Congress’s Homestretch Marked by Spending, ACA-Repeal Questions

Welcome to the homestretch. Lawmakers return Monday for what they hope is a three-week sprint before calling an end to the first half of the 114th Congress.

Topping the agenda is a year-end omnibus spending bill that lawmakers must pass before Dec. 11, when the latest temporary funding extension expires.

Negotiators are in the midst of talks about how to allocate and extra $50 billion in government dollars, courtesy of the most recent budget deal, among the 12 appropriations bills. But the money really isn’t the issue. The biggest remaining questions ask two things: 1) Which policy riders Republicans will insist on including in the final package? 2) Will Democrats walk away from the negotiating table as a result?

Here are some of the more controversial provisions being discussed as part of the year-end spending bill: language to block the administration’s Syrian refugee plan, measures to loosen Dodd-Frank’s grip on small and mid-size banks, and efforts to restrict Environmental Protection Agency rulemaking.

While members figure out how to navigate these political and fiscal time bombs, the Senate will debate a few other issues.

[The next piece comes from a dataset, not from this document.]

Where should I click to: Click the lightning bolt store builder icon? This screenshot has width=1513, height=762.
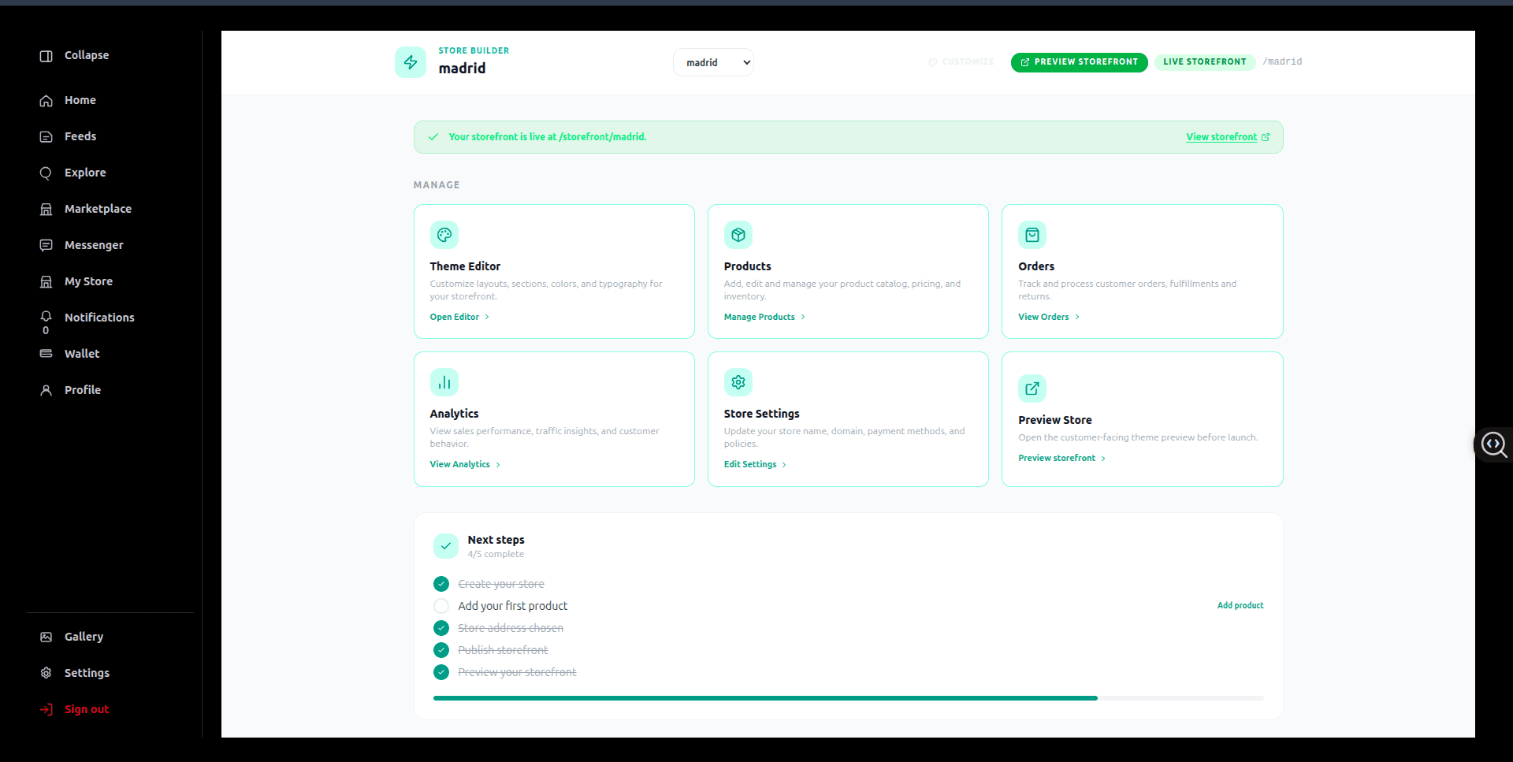411,62
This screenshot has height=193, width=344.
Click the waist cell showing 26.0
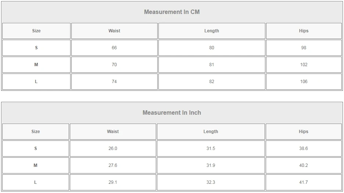coord(113,149)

Senate Majority Whip John Cornyn (R-Texas) says Republicans plan on bringing a budget reconciliation bill to the floor this week to  strike down portions of Obamacare and restrict Planned Parenthood’s federal funding. Senate Republicans will hold a Monday evening conference meeting to discuss repealing the healthcare law.

In its current form the reconciliation bill, which cannot be filibustered, is mired in a tangled web of parliamentary and political concerns. Senate Majority Leader Mitch McConnell (R-Ky.) is at least a few votes short of clearing the 51-vote hurdle. What’s more, the Senate parliamentarian has advised that some provisions of the House-passed bill violated the chamber’s rules. McConnell’s office has said those problems can be fixed in a substitute amendment, which Congressional Quarterly reports might expand the scope of the Obamacare rollback.

Lawmakers are also racing against the clock to take up the final version of highway bill. House Transportation and Infrastructure Committee Chairman Bill Shuster (R-Pa.) said earlier this month that a bicameral conference committee aimed to complete its work by Nov. 30, only days before the Dec. 4 deadline to reauthorize transportation programs.

As the transportation conference committee works through a number of policy differences between a House and Senate bill, keep an eye on what happens to the legislation’s payment provisions. The Senate initially proposed cutting the dividend that some banks receive from the Federal Reserve System, but a last-minute House amendment swapped that language with a provision to drain the Fed’s capital reserve account.

The Congressional Budget Office estimates that the House proposal would provide the highway trust fund with an additional $40 billion, adding at least a year of certainty to funding for the surface transportation program. Lawmakers say it is possible that conferees will blend the two Fed proposals.

Cornyn has also said that McConnell might attempt to bring the Defense appropriations bill to the floor for the third time this year before turning to the omnibus. Democrats have twice blocked consideration of that measure, unwilling to go along with defense spending until they are assured domestic programs will also receive the same amount.

The House will vote on a broad energy bill this week. The measure is the biggest energy achievement of House Energy and Commerce Committee Chairman Fred Upton (R-Mich.), who worked with ranking member Frank Pallone (D-N.J.) most of the year to craft the bill. It would create an energy infrastructure modernization fund and update reliability analytics.

But the bipartisan support for the bill fell apart in the last month with the addition of language to expedite liquified natural gas exports and alter the Energy Department’s involvement in model building codes. Democrats on the committee angrily denounced the last-minute changes and voted against it September.

The party-line vote probably won’t be much different on the House floor. But the debate will give Upton the chance to showcase to the full House the work of the committee and put him in a position to negotiate with the Senate, should the opportunity arise.

Two final items will round out the year before both chambers adjourn for the holidays on Dec. 18. There will likely be final votes on a bi-partisan effort to re-write No Child Left Behind. If the conference agreement passes, that will signal a major achievement for the GOP-controlled Congress.

In the next few weeks, lawmakers are also almost certain to vote on a perennial renewal of expired tax provisions.